Kıztamam: “Vay! Yünü unutmuşum, şimdi ben ne yapayım, bu başıma hangi derenin külünü dökeyim,” diye, dizlerini dövüyor, suç işlemiş bir insan gibi, mahzun gözlerle çevresine bakınıyor, sanki birilerinden yardım bekliyordu. Göç ahalisinde yer alan herkes kendi derdinde, işinde gücündeydi. Kıztamam biraz nefes almak için durdukları konaklama yerine; çevresinde, kendi işiyle uğraşan yol yoldaşlarına bir kez daha göz gezdirdi. Gördü ki, o anda, kendi derdiyle meşgul olan bu insanlardan yardım istemeye bile değmezdi. Aralarında ikişer yaş fark olan çocukları Arzuman, Tazehan ve kızı Gülgez’e doğru dönüp:
“Siz sakın göçten ayrılmayın, ben geriye, kışlağa kadar gidip tekrar geleceğim,” demiş, koşar adımlarla göç kervanından ayrılmış; kocasının deli gibi bağırarak: “Heey! Nereye gidiyorsun! Neyi yitirdin?” diye sorduğu sorulara da cevap bile vermeden ve hiç zaman kaybetmeden, geldiği yoldan geriye dönmüştü…
…Kıztamam, çala denilen düzlüğü dolaşıp asfalt yola indi. Hayli ilerlemişti. Kocasının bağırtısı ise hâlâ onun bulunduğu yere kadar ulaşıyordu. Kocası, Kıztamam’ın yedi sülalesine sövüp sayıyor; Kıztamam’ın anası, babası, kardeşi, bacısı, hısımı, akrabası… bu sövüşten nasibine düşeni alıyordu. Memiş’in ağza alınmayacak kadar çirkin sözleri, bu cefakar kadının ardı sıra zamansız bir rüzgar gibi uğulduyordu.
Kocasının, ahaliyle birlikte göç yolunda ilerleyen çocuklarına el kaldırmayacağını, onlara dokunmayacağını, çocukları dövmeyeceğini bildiğinden, Kıztamam’ın içi rahattı. Çünkü Bağır kişi2 yani bu göç ahalisinin aksakalı3 da oradaydı. Demirkır4 atı ile göçün en önünde Bağır kişi gidiyordu.
… Kıztamam, artık göç ahalisinden hayli uzaklaşmıştı. Kocasının sesini de işitmiyordu.
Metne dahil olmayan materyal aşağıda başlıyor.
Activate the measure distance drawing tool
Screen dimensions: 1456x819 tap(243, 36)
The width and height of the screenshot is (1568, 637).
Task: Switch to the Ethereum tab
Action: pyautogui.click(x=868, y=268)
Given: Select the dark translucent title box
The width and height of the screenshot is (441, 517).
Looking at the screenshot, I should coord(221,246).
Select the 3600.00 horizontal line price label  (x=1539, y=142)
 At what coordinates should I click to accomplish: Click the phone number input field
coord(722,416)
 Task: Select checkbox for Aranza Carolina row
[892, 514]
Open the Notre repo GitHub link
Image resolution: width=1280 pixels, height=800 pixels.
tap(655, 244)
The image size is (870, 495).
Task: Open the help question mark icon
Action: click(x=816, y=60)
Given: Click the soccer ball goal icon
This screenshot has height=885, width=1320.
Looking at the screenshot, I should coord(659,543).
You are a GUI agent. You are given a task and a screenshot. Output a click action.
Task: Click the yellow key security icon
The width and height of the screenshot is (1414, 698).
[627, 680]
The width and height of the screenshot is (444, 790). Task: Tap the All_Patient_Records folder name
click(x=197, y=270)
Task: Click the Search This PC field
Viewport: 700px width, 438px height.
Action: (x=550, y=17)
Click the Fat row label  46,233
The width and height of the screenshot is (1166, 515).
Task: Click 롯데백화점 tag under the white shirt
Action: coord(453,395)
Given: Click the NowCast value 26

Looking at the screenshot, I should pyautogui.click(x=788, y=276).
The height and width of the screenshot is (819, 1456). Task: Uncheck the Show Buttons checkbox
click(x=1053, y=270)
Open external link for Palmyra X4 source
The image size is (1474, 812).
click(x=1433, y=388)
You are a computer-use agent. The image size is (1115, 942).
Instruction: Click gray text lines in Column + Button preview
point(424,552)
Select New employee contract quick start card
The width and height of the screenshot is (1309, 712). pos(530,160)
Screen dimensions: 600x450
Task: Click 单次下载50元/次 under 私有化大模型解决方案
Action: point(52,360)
Ancak menzile kadar geçip gideceği o uzun yolu düşündükçe, kocası Memiş’in geçen günkü yaramazlıkları gözleri önünde canlanıyor, onun yaptıkları, gittiği yol boyunca Kıztamam’ı takip ediyor, Memiş’in ağza alınmayacak derecede kötü sözleri, ağır bir şelek gibi omuzlarından asılıyordu…
… Yediğini beynine değil de şişkin ensesine yığan, akıldan piyade, kalas burunlu kocası Memiş, her zaman olduğu gibi, dün de yaylaya göçmek için eşyaları toplayan Kıztamam’a zulmetmiş, bir hiç yüzünden dövüş kavga çıkarmış; ortalığı birbirine katmıştı. Zavallı kadının eli kolu yanına düşmüş, işten, güçten soğumuştu. Bütün hüneri acı dilinden, tüm cesareti de yanındaki hendekten öteye geçmeyen ensesi kalın Memiş, dün, göç ettikleri yaylaya kadar sürecek olan bu ağır yolculuğun, çekilmez yol yorgunluğunun acısını daha yola düşmeden önce, zavallı Kıztamam’dan çıkarmıştı…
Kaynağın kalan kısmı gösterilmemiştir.